I started off a little late for Valentine's with Kryten and Camille:

(It really was E5 A9 08 B7, no need to spell it out)

And finally got a bit of my favourite geekery in with 3PO:

(Metal body: 1, Fragile Skin and Bones: 0)

18 June, 2007

Safari for Windows Update

An update to the previous post: Safari for Windows.

I'd like to say that the Safari 3.01 beta update fixed the problems with my curved borders mentioned in the the previous post, but I probably ought to stick my hand up and admit that uploading the updated CSS file that's been sitting on my hard disk for about 2 months is almost certainly what fixed it!
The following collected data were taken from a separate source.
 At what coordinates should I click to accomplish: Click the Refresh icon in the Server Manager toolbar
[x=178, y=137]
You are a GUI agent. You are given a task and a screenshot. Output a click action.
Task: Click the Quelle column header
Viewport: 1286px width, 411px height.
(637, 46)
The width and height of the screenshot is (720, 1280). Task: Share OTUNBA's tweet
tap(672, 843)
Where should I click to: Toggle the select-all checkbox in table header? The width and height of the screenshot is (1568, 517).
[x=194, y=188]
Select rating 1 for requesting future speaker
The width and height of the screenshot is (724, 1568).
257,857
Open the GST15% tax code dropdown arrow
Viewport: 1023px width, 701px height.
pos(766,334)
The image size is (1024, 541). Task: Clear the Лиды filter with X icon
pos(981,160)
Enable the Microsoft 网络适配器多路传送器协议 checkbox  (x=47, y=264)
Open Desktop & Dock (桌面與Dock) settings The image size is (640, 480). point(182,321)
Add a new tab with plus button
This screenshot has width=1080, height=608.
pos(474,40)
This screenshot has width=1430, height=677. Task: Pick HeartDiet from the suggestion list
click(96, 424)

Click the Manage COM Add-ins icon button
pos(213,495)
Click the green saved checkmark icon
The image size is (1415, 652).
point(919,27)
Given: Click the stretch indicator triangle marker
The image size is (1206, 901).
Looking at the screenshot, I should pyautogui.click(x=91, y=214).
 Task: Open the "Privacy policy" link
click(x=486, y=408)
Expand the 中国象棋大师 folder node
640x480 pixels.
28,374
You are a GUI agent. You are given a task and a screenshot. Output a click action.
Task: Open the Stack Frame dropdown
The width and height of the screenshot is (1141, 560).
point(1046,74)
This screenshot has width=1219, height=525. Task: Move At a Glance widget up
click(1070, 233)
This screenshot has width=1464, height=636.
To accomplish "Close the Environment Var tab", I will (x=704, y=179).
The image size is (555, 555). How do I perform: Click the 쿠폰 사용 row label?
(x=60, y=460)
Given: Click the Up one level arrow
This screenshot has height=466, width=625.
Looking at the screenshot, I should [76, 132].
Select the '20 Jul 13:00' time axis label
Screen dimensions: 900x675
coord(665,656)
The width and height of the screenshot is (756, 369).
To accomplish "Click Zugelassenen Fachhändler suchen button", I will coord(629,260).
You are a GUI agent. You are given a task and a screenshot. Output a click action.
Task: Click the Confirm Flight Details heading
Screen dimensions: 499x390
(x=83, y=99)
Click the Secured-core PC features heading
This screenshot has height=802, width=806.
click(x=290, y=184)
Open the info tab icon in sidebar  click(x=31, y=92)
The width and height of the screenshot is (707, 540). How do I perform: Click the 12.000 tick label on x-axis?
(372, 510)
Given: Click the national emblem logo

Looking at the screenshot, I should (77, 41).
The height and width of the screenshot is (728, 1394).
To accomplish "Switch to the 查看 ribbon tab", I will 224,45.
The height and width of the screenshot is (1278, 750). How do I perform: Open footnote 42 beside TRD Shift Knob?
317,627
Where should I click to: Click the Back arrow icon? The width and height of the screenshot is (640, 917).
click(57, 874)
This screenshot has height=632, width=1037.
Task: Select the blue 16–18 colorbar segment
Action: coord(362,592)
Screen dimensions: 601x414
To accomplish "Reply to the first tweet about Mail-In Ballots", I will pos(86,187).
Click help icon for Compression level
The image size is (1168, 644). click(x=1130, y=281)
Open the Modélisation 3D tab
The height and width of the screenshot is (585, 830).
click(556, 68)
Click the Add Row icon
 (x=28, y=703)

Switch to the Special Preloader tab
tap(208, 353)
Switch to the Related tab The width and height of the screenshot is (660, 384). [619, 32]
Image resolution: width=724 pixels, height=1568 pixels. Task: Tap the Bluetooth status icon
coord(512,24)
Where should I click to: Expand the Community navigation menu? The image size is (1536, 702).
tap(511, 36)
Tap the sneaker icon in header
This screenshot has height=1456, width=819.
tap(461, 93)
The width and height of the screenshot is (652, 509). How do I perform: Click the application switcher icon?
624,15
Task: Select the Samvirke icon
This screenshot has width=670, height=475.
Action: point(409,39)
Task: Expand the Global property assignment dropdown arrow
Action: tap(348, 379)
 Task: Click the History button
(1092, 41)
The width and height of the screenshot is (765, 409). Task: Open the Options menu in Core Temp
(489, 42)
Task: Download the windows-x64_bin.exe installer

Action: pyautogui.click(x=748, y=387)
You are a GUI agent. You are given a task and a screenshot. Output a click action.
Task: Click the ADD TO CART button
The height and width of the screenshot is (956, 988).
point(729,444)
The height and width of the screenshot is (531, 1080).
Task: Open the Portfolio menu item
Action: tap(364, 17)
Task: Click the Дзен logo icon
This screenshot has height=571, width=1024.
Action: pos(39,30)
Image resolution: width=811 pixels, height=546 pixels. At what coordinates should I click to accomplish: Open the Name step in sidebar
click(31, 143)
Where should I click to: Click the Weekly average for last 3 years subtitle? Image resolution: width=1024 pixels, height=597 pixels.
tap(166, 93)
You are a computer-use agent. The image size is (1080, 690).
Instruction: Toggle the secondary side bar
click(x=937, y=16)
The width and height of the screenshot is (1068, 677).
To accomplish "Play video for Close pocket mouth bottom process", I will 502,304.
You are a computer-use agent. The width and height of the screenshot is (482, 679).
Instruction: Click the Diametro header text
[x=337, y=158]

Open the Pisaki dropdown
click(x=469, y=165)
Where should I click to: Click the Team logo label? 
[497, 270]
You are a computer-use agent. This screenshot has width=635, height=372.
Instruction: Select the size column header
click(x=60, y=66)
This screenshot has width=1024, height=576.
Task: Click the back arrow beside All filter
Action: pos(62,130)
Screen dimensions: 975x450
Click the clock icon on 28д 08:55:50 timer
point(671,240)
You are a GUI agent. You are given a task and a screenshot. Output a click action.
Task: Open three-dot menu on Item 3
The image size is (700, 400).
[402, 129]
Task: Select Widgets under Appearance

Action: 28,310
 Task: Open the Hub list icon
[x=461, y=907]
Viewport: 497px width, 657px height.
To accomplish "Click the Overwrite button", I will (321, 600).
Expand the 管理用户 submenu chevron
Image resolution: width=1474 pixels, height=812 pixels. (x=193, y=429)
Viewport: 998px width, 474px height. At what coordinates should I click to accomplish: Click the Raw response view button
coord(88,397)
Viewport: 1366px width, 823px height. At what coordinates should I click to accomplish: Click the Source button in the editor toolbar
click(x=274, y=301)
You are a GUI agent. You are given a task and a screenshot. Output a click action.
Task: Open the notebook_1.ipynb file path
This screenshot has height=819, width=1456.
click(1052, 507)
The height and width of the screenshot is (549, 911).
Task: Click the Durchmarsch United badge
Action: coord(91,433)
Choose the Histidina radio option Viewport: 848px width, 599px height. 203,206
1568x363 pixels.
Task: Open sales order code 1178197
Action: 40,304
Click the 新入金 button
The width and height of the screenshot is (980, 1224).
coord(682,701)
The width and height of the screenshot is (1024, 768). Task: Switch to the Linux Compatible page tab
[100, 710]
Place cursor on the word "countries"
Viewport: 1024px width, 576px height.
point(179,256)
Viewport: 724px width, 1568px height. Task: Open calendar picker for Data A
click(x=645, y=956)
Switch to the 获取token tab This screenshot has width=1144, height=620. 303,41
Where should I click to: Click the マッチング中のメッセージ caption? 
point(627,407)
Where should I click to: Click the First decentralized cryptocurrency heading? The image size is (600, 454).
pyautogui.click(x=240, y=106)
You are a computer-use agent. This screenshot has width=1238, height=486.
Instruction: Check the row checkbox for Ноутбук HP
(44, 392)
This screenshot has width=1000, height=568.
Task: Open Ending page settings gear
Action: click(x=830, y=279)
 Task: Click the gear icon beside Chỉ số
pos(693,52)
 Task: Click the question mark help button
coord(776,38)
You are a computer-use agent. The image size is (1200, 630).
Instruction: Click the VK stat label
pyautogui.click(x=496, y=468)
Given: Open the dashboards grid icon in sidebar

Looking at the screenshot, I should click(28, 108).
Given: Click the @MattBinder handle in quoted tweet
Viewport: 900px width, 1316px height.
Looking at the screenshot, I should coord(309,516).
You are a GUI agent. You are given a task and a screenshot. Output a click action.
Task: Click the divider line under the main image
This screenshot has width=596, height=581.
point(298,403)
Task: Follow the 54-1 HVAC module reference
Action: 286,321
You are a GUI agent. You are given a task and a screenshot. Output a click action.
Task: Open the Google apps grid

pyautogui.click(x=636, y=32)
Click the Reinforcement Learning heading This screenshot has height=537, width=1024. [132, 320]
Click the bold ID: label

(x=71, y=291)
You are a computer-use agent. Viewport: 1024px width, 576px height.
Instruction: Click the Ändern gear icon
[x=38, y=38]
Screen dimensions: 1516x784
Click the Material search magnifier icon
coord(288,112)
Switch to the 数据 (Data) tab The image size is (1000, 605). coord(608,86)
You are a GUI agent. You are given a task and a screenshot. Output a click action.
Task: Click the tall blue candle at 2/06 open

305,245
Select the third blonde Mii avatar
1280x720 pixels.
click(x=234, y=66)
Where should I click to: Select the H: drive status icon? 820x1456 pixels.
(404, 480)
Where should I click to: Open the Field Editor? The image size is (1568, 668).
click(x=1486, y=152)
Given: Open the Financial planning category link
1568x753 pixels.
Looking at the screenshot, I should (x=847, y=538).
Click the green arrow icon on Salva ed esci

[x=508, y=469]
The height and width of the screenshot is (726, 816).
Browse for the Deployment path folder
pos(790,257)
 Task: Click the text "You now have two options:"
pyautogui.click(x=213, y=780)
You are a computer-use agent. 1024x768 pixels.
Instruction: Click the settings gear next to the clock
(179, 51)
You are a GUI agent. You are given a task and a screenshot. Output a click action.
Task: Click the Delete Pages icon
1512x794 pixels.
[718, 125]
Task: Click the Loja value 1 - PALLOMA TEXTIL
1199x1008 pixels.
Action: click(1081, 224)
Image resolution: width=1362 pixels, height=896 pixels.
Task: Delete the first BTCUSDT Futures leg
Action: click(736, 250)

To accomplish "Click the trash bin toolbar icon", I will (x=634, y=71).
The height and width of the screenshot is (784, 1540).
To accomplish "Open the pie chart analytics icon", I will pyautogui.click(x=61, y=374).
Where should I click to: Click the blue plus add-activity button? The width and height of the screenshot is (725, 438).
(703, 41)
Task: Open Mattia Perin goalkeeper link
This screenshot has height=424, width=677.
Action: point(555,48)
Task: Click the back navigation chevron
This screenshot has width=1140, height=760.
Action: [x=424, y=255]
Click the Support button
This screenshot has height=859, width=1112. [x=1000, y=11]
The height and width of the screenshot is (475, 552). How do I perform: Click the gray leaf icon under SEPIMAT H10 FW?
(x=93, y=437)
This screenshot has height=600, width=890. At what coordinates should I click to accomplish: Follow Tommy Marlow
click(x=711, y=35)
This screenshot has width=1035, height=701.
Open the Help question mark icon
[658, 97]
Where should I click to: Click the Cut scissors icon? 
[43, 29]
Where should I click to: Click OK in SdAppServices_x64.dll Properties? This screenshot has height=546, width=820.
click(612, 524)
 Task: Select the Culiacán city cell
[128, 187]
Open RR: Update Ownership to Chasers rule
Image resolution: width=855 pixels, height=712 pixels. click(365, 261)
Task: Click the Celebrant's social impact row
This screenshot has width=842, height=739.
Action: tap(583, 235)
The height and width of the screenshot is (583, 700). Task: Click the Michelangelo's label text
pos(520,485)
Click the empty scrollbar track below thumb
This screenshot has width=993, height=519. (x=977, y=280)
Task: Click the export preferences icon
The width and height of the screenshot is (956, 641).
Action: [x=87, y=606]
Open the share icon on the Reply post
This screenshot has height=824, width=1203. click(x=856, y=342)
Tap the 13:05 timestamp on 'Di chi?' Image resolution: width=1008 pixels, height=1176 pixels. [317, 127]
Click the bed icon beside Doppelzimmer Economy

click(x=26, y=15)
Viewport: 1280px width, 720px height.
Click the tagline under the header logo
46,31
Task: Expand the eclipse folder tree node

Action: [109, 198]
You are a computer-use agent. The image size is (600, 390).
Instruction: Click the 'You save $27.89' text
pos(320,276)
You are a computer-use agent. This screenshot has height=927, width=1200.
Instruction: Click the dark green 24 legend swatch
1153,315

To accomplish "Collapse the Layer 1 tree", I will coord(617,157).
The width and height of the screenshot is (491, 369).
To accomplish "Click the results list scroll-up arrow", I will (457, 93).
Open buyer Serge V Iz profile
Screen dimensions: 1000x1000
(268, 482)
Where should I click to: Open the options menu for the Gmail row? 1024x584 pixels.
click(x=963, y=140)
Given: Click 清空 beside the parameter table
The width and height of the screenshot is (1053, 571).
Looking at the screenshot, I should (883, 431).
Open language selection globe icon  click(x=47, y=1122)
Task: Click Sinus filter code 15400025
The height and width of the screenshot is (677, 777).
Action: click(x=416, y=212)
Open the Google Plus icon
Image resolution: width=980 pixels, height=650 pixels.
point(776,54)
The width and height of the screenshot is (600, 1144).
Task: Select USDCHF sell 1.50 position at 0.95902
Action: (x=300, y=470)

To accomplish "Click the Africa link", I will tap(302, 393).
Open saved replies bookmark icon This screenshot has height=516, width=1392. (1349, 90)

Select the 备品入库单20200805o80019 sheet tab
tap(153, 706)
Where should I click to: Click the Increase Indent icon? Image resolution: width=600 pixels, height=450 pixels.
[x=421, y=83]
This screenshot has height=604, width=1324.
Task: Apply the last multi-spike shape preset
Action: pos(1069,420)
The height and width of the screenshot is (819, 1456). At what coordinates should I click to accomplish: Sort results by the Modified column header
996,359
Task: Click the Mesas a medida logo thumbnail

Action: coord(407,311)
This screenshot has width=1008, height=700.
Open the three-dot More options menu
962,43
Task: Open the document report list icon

So Safari's new border radius properties do actually work on Windows, and they really do look gorgeous, all anti-aliased and shaded, against Firefox 2's pixellated efforts, or IE 7's non-existent effort :).

However still some quite quirky UI issues:
I'm really not sure I like the way that the Preferences window shrinks and grows every time you change tabs, and the fact that it's all instant apply with no 'OK' or 'Cancel'.
Also the Mac-style window re-sizing is really beginning to wind me up, particularly as the cursor doesn't change to the 'double-headed' resize arrow until after you start dragging in the one place that actually works, so there's absolutely no clue which parts of the UI you can or can't grab to resize until after you click the mouse to try it!
And finally just noticed that clicking the File menu on a non-resized window (with my Classic XP style) gives a really ugly blocky overlap of the window edge.

11 June, 2007

Safari for Windows

So Apple have just released a beta of the "Safari 3 web browser for Windows!Windows Safari

First impressions are great, all my web sites, and my favourite sites seem to work well, and look beautiful. Text flowing around flowing objects is definitely better than Firefox 2 or IE 7. Text just looks great full stop.

Downsides, its a bit like when Apple first shoved all that brushed chrome theme stuff over Quicktime for Windows, its just not a Windows app at the moment. You can't drag window borders to resize, you can't even drag window corners (except for one in the bottom right).Windows Safari - menus with coloured borders Also if you're using XP with the Classic theme the menus are a bit messed up :).

Just remember to deselect all the stuff-ware that you don't want when you download and install it (the default download bundles Quicktime, and it tries to get you to install some network discovery tool as you install).

Hmmm seems to dislike my curved borders, even though I'd thought that I had the Safari CSS right, guess there's nothing quite like actually testing to find out what happens instead of just crossing your fingers and hoping!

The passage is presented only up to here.